At the end of the day it all boils down to resources. Whilst Watford might not have owners in the Pozzo Family who will chuck money around with the same willy-nilly disregard for financial prudence or Financial Fair Play as Leicester or Cardiff City, we have owners who can move players between their three clubs, and each benefits from that setup.
One has to wonder what has brought on Mr Holloway`s comments. Jealousy that Palace don`t enjoy the benefits of a tie-up with a big European club? Dissatisfaction at his side`s recent displays or results? It certainly smacks of the green-eyed monster.
In terms of Durham`s suggestion that Watford are a club 'losing its identity`, it`s far too early to tell.

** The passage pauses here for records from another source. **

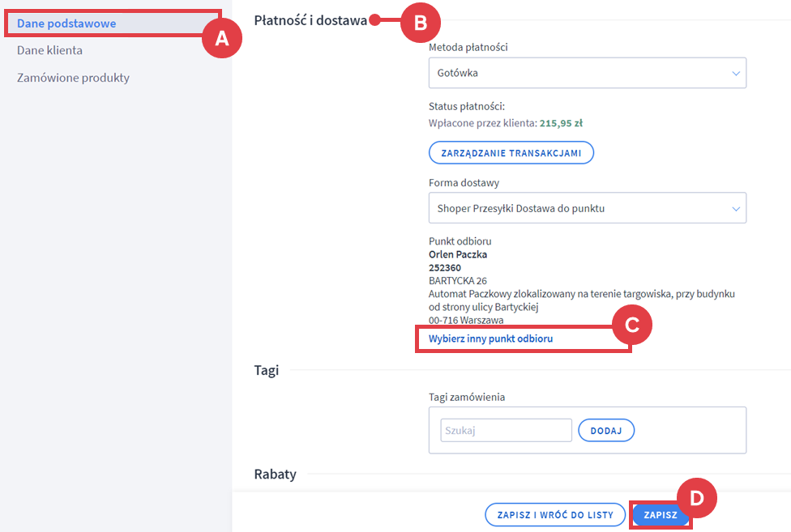Click Zapisz i wróć do listy
The image size is (791, 532).
555,515
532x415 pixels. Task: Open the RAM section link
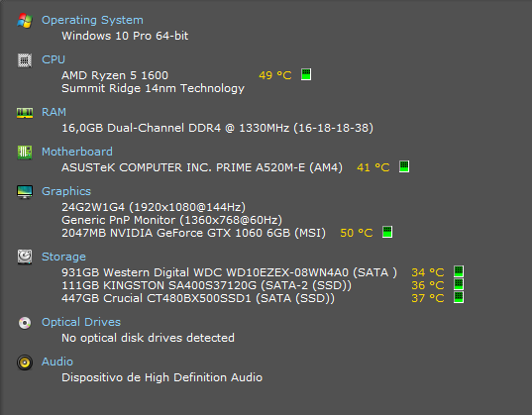[x=53, y=112]
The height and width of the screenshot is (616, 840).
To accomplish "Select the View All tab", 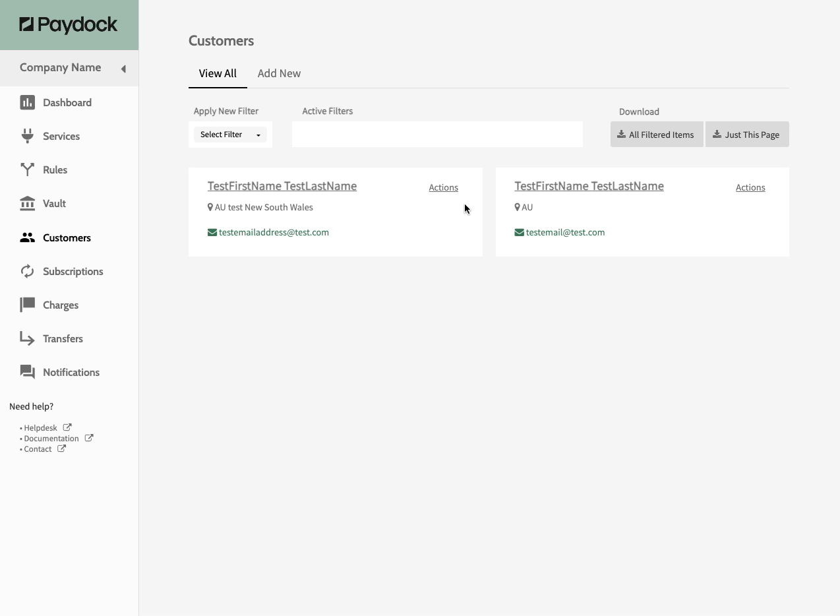I will [218, 73].
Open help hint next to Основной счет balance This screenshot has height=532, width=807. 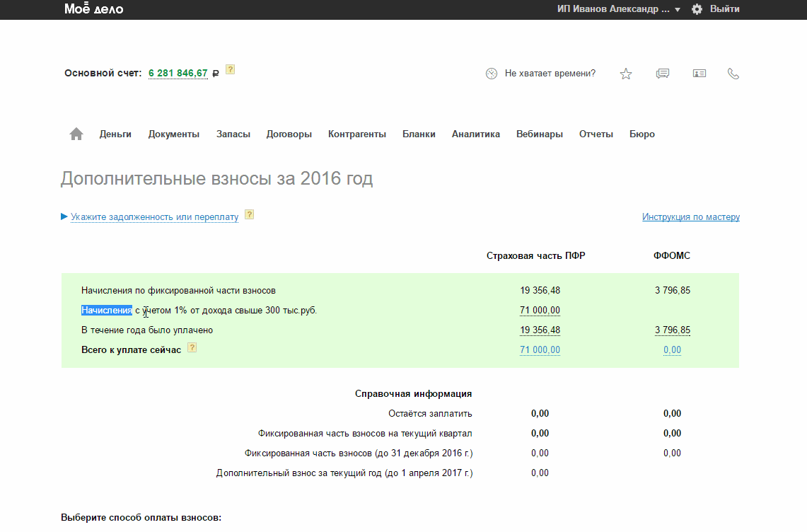(230, 69)
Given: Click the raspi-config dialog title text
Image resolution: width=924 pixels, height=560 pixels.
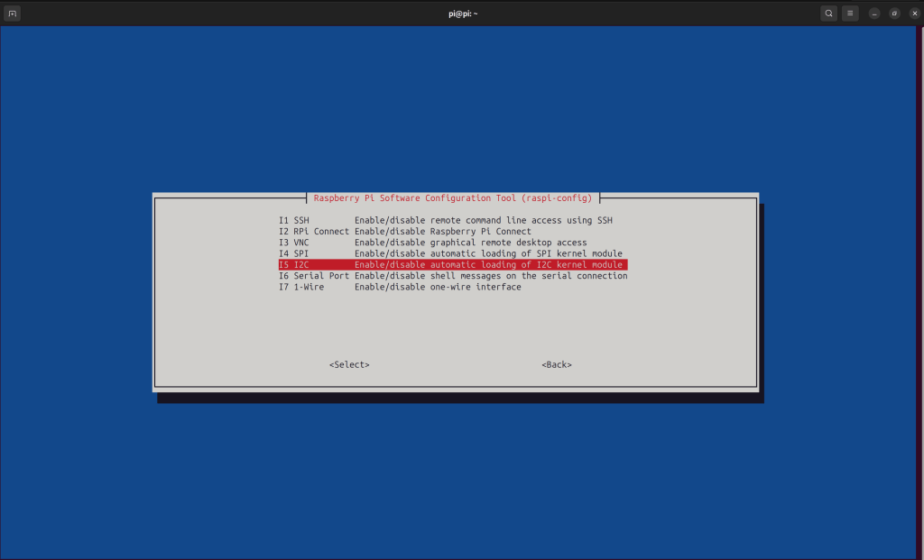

In time, he could prove to be correct and then we`ll all look particularly silly, those of us at least who replied to his tweets several times to rashly explain why he was wrong!
However, in the cold light of day, he could be right. As I said at the top of this piece, we`re less than eight minutes into Pozzo Family ownership and hopefully on the basis of those near-eight months, they`ll be around for a long time, but at what cost?
Things have changed at Vicarage Road. We haven`t had five or six youngsters break into the first-team already, but we`ve still had Tommie Hoban, Connor Smith and Jonathan Bond make an impact on the first-team. Lloyd Doyley and Sean Murray are still both involved and there have been new contracts for Britt Assombalonga, Bernard Mensah, Murray, Hoban and Smith.
Does that sound like a club abandoning its principles to you?
The simple reason that we haven`t had perhaps as many academy graduates making an impact this season is that we haven`t needed them. We have played of Almen Abdi and Matej Vydra`s ability and players who aren`t quite good enough but get a chance through necessity haven`t been called upon. Who knows, it could also be better for their development to remain in the
shelter of the academy a touch longer.
At the end of the day, the cream still rises to the top. If a player is good enough, he`ll break through, whether or not he makes his name at Watford or another club. However, with our record for producing and bringing through home-grown players is enviable so the wise money suggests that is a trend which will continue for a good while yet.
'Losing` our identity? More like changing it for the better.